Rif : mémoire d’un peuple debout, face au silence du Makhzen
Il y a dans
les montagnes du Rif une mémoire que nul pouvoir central n’a réussi à effacer.
Une mémoire rebelle, forgée dans la résistance contre l’occupation, contre
l’autoritarisme, et contre l’effacement politique. Une mémoire qui dit : dignité,
justice, liberté.
C’est cette mémoire qui a donné naissance, en 1923, à la République du Rif,
sous la direction de l’émir Abdelkrim El Khattabi — première tentative moderne
d’autodétermination dans le Maghreb. Elle fut écrasée par les puissances
coloniales, avec la complicité du Makhzen. Mais elle n’a jamais cessé d’exister
dans les consciences.
Aujourd’hui,
le Rif n’a pas oublié.
Un peuple
marginalisé dans son propre pays
Depuis
l’indépendance, la région du Rif est traitée non comme une composante du pays,
mais comme un sujet à surveiller.
Les investissements y sont faibles, l’accès aux infrastructures limité, le
chômage massif, l’émigration presque une nécessité.

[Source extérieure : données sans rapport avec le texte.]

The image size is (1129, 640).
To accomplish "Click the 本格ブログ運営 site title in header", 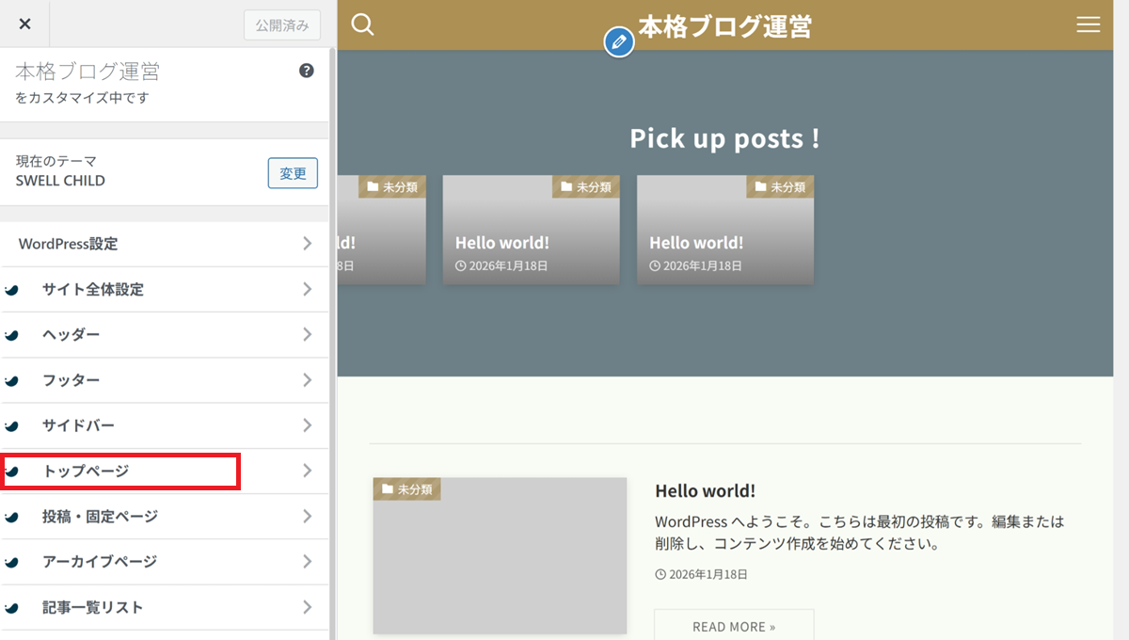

Dans les villages de l’arrière-pays, l’école manque, l’hôpital manque, l’avenir
manque.
Et lorsque
les jeunes demandent simplement d’être traités comme des citoyens, on
leur répond par les tribunaux, la prison ou l’exil forcé.
Le Hirak n’était pas une révolte : c’était un verdict C’était
pour réclamer la vie. C’était un cri de dignité pour des hôpitaux, pour
des universités, pour le droit de vivre et de rester chez soi
Ce cri a été
accueilli par le silence, puis par la répression. Le droit de ne pas mourir
écrasé dans un camion à bennes et l’État a répondu par : les arrestations, les
procès politiques, les peines interminables.
Ce cri a été
accueilli par le silence, puis par la répression Des dizaines de jeunes
croupissent encore en prison pour avoir demandé la dignité. Voilà la
vérité.
Amazigh :
l’homme libre
Les Rifains
ne demandent pas des privilèges. Ils demandent la reconnaissance de ce qu’ils
sont : un peuple amazigh, héritier d’une histoire anticoloniale, porteur d’une
vision de justice et d’égalité. Dire Amazigh, ce n’est pas un slogan
identitaire.
C’est affirmer le principe fondateur de toute société moderne :
un peuple ne peut vivre digne que lorsqu’il participe à décider de son destin.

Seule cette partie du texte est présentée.